La arquitectura Pascal ha cumplido diez años. Su debut se produjo en 2016, y es considerada como una de las mejores arquitecturas que ha creado NVIDIA por su buen rendimiento, por su ajustado consumo y también por su precio.
Si la GeForce GTX 970 fue la reina de las gráficas de gama alta económicas de su generación la GeForce GTX 1070 fue una joya. Esta era capaz de ofrecer un rendimiento superior al de la GeForce GTX 980 Ti, que fue la más potente de su generación, pero con un consumo mucho más bajo y con un precio mucho más económico. Además, tenía 8 GB de memoria gráfica.
La GeForce GTX 1070 fue tan buena que ha ido aguantando la llegada de diferentes generaciones, y todavía hoy se puede jugar con ella a cualquier cosa que no exija trazado de rayos en 1080p ajustando calidad gráfica. Salvo casos de juegos muy mal optimizados basados en el Unreal Engine 5, la GeForce GTX 1070 es una tarjeta gráfica que todavía puede ofrecer una calidad y fluidez aceptables.

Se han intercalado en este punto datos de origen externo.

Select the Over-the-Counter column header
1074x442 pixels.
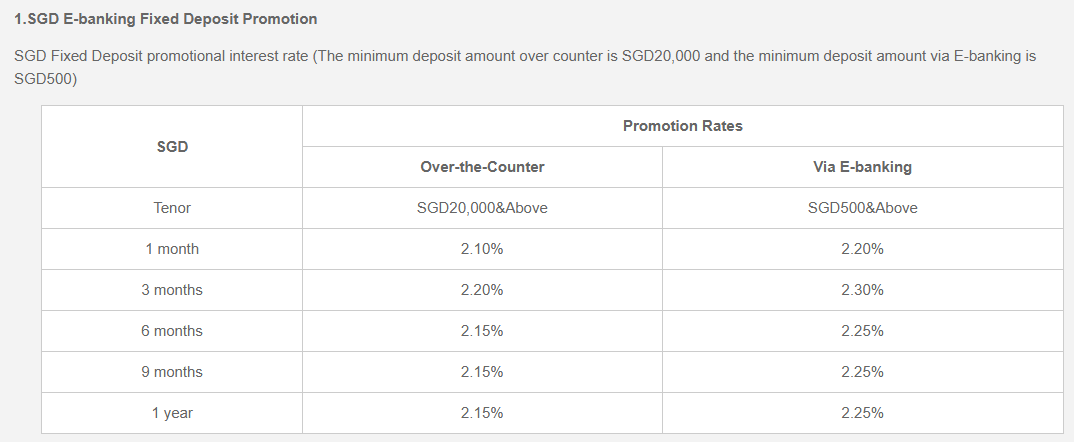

La GeForce GTX 1070 tiene un TDP de solo 150 vatios, y la GeForce GTX 980 Ti, que rinde menos y tiene 6 GB de VRAM, tiene un TDP de 250 vatios.
El modelo tope de gama de Pascal fue la GeForce GTX 1080 Ti, una tarjeta gráfica que fue tan potente que ni siquiera la GeForce RTX 2080 logró superarla en rasterización en su lanzamiento. Tiene 11 GB de memoria gráfica, y su rendimiento todavía es tan bueno que sigue siendo una tarjeta gráfica bastante buscada en el mercado de segunda mano.
Con Pascal NVIDIA también mejoró el rendimiento en DirectX 12, que era una de las cuentas que tenía pendientes desde el lanzamiento de Kepler (GeForce GTX 600). Fue también la penúltima arquitectura sin núcleos RT ni núcleos tensor. La última fue la versión de Turing sin dichos núcleos.